# my set of scripts in daily management of jails



## zomar (Jul 23, 2020)

Hello, 

I'm testing great GIT tool and I would share with you some script which I use in daily jail management.

I'm not using any jail management packages, only THICK jails, freebsd jail vanila tools and ZFS.

I'm also not an expert in sh scripting.

Scripts are very basic and I think self explanatory.

I hope that I do not made any horrible mistakes. It's just working for me.

!!! Read script before you will use it. You run it on your risk.!!!

If you have any comments just "shoot me".

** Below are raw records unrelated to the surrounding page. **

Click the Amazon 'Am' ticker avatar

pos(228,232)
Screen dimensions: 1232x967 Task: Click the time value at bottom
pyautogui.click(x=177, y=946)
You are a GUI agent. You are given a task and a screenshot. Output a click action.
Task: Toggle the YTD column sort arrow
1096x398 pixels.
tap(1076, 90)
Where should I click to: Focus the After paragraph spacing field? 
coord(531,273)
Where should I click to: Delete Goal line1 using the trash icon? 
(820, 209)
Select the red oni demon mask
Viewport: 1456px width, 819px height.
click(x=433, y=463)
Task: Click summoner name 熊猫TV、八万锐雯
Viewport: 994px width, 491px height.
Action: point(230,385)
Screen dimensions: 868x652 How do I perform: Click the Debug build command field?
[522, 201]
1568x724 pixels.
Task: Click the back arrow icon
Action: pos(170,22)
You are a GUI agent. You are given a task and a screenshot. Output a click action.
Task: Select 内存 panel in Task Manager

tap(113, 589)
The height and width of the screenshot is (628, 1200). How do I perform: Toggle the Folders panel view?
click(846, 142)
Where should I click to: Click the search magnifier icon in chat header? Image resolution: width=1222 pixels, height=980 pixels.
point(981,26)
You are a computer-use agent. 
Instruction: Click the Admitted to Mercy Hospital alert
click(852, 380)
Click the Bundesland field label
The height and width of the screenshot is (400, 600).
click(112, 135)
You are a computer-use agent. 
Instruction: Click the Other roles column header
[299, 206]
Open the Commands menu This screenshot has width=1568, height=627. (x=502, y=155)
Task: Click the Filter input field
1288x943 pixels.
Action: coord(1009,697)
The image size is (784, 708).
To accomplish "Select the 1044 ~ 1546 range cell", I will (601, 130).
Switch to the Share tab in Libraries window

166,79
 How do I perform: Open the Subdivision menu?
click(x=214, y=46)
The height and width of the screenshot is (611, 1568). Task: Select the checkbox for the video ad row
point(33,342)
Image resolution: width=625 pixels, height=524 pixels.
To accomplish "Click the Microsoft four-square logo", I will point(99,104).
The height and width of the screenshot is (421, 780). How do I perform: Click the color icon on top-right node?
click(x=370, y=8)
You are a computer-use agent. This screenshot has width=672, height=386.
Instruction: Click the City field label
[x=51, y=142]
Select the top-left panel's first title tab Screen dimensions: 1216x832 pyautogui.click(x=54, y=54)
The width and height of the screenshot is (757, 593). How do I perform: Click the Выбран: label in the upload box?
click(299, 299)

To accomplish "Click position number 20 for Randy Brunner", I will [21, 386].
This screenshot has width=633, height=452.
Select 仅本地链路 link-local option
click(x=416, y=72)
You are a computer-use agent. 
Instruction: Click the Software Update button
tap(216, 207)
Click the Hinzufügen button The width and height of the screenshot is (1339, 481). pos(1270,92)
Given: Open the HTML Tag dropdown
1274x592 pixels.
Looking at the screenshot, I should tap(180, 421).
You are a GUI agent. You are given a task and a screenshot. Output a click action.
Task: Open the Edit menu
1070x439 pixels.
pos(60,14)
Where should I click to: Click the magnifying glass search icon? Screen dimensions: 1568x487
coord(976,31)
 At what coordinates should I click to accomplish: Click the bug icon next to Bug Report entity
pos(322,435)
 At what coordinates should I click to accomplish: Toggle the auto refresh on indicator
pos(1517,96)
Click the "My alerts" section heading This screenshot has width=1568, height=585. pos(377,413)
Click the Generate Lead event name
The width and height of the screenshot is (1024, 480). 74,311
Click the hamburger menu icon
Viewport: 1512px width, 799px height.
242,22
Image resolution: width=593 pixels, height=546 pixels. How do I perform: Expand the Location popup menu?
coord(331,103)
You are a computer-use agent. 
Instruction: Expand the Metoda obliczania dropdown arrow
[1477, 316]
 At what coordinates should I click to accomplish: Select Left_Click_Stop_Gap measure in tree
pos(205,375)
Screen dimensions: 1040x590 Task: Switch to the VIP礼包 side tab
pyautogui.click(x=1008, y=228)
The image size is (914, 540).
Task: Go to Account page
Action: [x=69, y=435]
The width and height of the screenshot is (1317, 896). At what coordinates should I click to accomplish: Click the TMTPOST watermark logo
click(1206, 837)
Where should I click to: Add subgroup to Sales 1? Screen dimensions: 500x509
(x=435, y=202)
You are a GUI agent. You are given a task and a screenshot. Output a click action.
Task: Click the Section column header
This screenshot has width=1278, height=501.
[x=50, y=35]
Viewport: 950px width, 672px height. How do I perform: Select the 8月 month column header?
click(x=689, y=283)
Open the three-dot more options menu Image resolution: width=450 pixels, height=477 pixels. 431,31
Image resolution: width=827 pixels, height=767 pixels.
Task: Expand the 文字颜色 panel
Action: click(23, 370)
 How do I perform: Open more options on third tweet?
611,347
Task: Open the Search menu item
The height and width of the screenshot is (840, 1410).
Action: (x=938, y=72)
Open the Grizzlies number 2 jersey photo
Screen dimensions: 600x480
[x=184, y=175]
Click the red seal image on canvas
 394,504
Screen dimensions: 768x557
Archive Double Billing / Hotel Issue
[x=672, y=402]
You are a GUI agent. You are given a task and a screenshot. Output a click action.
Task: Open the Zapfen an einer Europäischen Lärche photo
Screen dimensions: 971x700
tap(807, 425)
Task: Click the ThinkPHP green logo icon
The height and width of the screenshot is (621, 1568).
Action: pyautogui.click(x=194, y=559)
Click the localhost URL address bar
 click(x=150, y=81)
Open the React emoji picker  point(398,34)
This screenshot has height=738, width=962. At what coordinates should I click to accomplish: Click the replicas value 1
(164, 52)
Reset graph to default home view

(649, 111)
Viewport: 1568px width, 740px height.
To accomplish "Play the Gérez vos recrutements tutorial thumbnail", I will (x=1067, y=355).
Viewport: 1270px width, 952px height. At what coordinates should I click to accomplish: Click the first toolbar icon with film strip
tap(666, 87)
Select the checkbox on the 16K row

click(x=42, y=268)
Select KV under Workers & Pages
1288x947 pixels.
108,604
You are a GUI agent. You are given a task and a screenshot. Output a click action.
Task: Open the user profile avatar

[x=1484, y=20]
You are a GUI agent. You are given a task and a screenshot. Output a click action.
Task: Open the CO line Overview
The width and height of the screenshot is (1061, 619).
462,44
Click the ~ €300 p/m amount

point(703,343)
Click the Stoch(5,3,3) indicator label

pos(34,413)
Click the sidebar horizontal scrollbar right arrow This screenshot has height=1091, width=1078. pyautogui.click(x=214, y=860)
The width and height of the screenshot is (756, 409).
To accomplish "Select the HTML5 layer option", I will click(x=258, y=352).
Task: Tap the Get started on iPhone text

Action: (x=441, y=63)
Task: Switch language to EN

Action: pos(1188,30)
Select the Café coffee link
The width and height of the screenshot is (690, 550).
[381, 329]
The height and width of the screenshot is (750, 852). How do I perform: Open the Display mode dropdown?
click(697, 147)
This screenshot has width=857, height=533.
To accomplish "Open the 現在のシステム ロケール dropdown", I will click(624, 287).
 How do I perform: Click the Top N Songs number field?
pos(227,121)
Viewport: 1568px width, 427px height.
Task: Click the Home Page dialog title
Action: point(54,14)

Tools github link: https://github.com/zomar7676/jail-tools

BR
zomar


----------



## CyberCr33p (Jul 24, 2020)

```
LIST=`jls name | grep "$JAIL_NAME" | wc -l`
```

will match jailname, somethingelsejailname, etc so it will give wrong result if a jail exists or not.

Replace it with:


```
LIST=`jls name | grep '^'"$JAIL_NAME"'$' | wc -l`
```


----------



## zomar (Jul 24, 2020)

Done, Thank You.


----------



## mark_j (Jul 24, 2020)

Nice work. Add your licence to GIT, though. Just so you get credit where credit's due.


----------



## zomar (Jul 25, 2020)

License added. Never thought about it


----------



## mark_j (Jul 26, 2020)

I mean licenses really don't mean that much but honest people who use/enhance your work will at least give you kudos for it.
Also add tags for os/jails?


----------